Octubre

 en Jorge Valencia Munguía

Jorge Valencia*

Octubre se presenta con lunas de fantasía y lluvias imprevistas. En esta parte del mundo, el otoño tiene la reputación de una estación indecisa.
Las hojas de los árboles no cometen necesariamente el suicidio que observó Neruda, pero se sienten provocadas por ráfagas de un viento espontáneo y un devenir incierto. Se montan en la casualidad y alfombran las calles de un tono sucio y cobrizo.
Es amarillo.
En octubre vuelven los muertos. Se aparecen en los altares dispuestos y en las personas distraídas. Piden fuego para prender un cigarro. Soplan su tibieza para que los extrañemos. Se niegan al olvido y al paso del tiempo. Tlatelolco retumba en escenas confusas y olor a pan. Se oyen los lamentos como ladridos de perros.
Celebramos el día de la Raza. Contamos la historia de las carabelas; de un marino ingenuo y ambicioso que desembarcó en otro planeta.
Octubre se monta en el calendario como un actor sustituto: con temor escénico y vacilación de los parlamentos.
Su nombre es impreciso y su destino incierto.
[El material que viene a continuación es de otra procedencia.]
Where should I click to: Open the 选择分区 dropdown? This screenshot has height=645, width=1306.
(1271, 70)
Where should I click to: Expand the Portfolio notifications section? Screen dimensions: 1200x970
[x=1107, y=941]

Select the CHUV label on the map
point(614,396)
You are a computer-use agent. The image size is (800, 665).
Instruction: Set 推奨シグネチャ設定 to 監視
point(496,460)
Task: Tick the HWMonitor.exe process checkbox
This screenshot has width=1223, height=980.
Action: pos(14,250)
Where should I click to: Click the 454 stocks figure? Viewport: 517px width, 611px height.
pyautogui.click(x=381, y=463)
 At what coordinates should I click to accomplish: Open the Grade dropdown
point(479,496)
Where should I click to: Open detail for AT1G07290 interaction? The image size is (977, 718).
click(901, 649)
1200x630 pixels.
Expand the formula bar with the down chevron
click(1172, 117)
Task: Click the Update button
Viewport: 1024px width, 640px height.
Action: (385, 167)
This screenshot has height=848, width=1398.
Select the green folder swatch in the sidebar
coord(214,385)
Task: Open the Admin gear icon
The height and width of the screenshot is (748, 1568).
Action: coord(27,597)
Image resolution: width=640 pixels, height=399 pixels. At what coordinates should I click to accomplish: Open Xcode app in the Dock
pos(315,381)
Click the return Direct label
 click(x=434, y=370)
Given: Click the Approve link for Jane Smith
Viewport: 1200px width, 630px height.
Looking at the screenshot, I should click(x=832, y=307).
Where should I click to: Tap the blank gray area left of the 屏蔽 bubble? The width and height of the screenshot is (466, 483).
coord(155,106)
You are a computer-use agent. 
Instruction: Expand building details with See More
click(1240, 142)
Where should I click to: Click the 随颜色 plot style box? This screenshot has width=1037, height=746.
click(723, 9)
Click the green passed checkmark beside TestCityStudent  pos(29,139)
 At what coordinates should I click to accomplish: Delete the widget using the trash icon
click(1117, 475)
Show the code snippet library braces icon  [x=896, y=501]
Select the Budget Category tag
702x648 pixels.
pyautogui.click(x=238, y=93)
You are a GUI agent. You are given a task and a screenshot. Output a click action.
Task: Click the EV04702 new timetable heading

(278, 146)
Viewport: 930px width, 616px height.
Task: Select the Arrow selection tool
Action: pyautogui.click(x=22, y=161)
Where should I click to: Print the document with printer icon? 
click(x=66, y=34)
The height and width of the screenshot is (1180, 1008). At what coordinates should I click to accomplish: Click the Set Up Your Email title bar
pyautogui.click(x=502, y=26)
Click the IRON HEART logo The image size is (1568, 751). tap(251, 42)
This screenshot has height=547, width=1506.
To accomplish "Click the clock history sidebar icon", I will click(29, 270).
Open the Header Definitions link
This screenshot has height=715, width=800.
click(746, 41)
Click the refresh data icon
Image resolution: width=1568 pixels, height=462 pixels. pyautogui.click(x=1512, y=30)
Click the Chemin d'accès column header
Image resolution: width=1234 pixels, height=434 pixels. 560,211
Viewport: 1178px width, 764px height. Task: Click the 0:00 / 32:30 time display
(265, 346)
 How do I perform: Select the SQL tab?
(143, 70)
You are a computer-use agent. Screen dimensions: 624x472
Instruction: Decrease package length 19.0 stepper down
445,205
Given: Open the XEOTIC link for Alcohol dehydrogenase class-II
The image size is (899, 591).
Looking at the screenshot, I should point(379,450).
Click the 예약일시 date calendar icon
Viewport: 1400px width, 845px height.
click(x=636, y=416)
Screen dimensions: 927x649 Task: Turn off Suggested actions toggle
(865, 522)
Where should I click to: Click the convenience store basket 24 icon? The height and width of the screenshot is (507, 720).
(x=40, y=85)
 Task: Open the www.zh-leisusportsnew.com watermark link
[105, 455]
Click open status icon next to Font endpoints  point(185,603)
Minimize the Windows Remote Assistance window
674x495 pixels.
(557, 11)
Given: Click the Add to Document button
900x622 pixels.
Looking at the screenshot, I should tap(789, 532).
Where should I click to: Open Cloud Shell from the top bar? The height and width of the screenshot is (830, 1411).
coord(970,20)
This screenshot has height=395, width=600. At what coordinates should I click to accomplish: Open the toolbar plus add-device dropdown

Viene adornado de calabazas y de nostalgia. Es un tren sin conductor que no para en las estaciones ni anuncia su llegada.
Octubre es una noche larga y un día sin esperanza. Una tarde de café, un vuelo de palomas, un rumor de gente, una campana de iglesia… Es un danzón a la distancia, sin alguien que lo baile.
Humo de chimeneas desperdigadas. Brujas sin brújula ni escoba. Pregón anónimo. Frío manso.
Octubre se instala levantándose las crinolinas de papel picado con sus manos expertas, para tejer los días como chambritas para sobrinos remotos. Hay una sensación de un año más que se aleja. De una anécdota ambigua. De una vida que se rebosa.
Es amarillo y triste, como los ojos de un gato callejero.